Communication, Interaction and Listening

Communication, interaction and listening encompasses the speaking and listening aspects of the curriculum but recognises and values that pupils at Peak School may use a range of methods to communicate and interact with others as an alternative to speech. Pupils are supported in a total communication environment which supports the use of PECs, AAC, core boards, Makaton, Tassels and speech as appropriate to the needs of each pupil. Pupils also access individual teaching and learning programmes which are focused on individual Speech and Language Therapy (SaLT) plans and targets.


Throughout school pupils are taught a structured pre-phonics and phonics curriculum as it is recognised that the effective teaching of phonics underpins the development of pupils being successful readers. Phonics learning sessions last between 10 and 20 minutes. Peak school teaches phonics through the government validated SSP Jolly Phonics scheme. For pupils who are ready to apply their phonetic knowledge, they access reading sessions, reading books at an appropriate level to their phonetic learning. Pupils that have mastered phonics focus on developing more complex comprehension skills. All pupils experience regular story sessions where they experience a range of genre through exciting, engaging texts that enrich their exposure to a rich vocabulary.


Pupils who are at an early stage of writing use a range of mark making and experimental activities. Gross and fine motor skills which underpin the ability to perform writing tasks are integrated into class activities. Pupils are taught progressive spelling, grammar and punctuation through Jolly Phonics scheme of learning. Pupils are supported to use a range of methods to compose ideas using narrative approaches at both sentence and text level to scaffold their writing. Pupils write for a range of purposes; they plan writing using adapted frameworks and use technology to support their writing.

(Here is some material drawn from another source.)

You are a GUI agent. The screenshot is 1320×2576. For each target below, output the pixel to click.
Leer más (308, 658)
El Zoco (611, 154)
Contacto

How the literacy curriculum is organised

At Peak school we offer a topic-based curriculum, the literacy curriculum builds on these topics through the focus of related key texts for each topic. The key texts are chosen to ensure pupils access engaging, high quality texts which cover a breadth of genre. The literacy curriculum plan highlights objectives from each of the pathways that will be met by each text. All objectives per topic can be addressed by the texts chosen but key objectives are highlighted in bold to ensure broad coverage.

The Long-Term Plans are organised as so

  • Hills Pathway (students working at Engagement Steps 1-4)- this is referenced in a separate engagement steps curriculum
  • Peaks Pathway- Early Peak, Little Peaks (Engagement steps 1-6, Progression steps 1-2)
  • Peaks Pathway – Mighty Peaks and High Peaks (Engagement Steps 3-5)
  • Mountains Pathway 1 (progression steps 1- 6)
  • Mountains Pathway 2 (progression steps 2 – 8)
  • Mountains Pathway 3 / Post 16 (see note below)

Students in Post 16 pupils will continue to access literacy in accordance with their ability. In addition to this, the Long-Term Plans will outline any areas in which their OCR work will coincide with their literacy learning, to ensure that they are being assessed against this framework as appropriate.

When planning, teachers are expected to follow the sequence of literacy learning as outlined in the Long-Term Plans to ensure full coverage of the literacy curriculum across the year.


Summative Assessment will be monitored via the Engagement Profile, B2 Engagement steps and B2 Progression steps as appropriate. Pupils in P16 will be graded according to progress against the Entry 1 continuum, Entry 2 and Entry 3 descriptors in OCR.

Formative Assessment should include the use of, Pre Phonic phase skills assessment, Jolly Phonics recording booklets and phonics tick charts

Accurate record keeping of daily reading, and recording against targets using seesaw or annotation of work.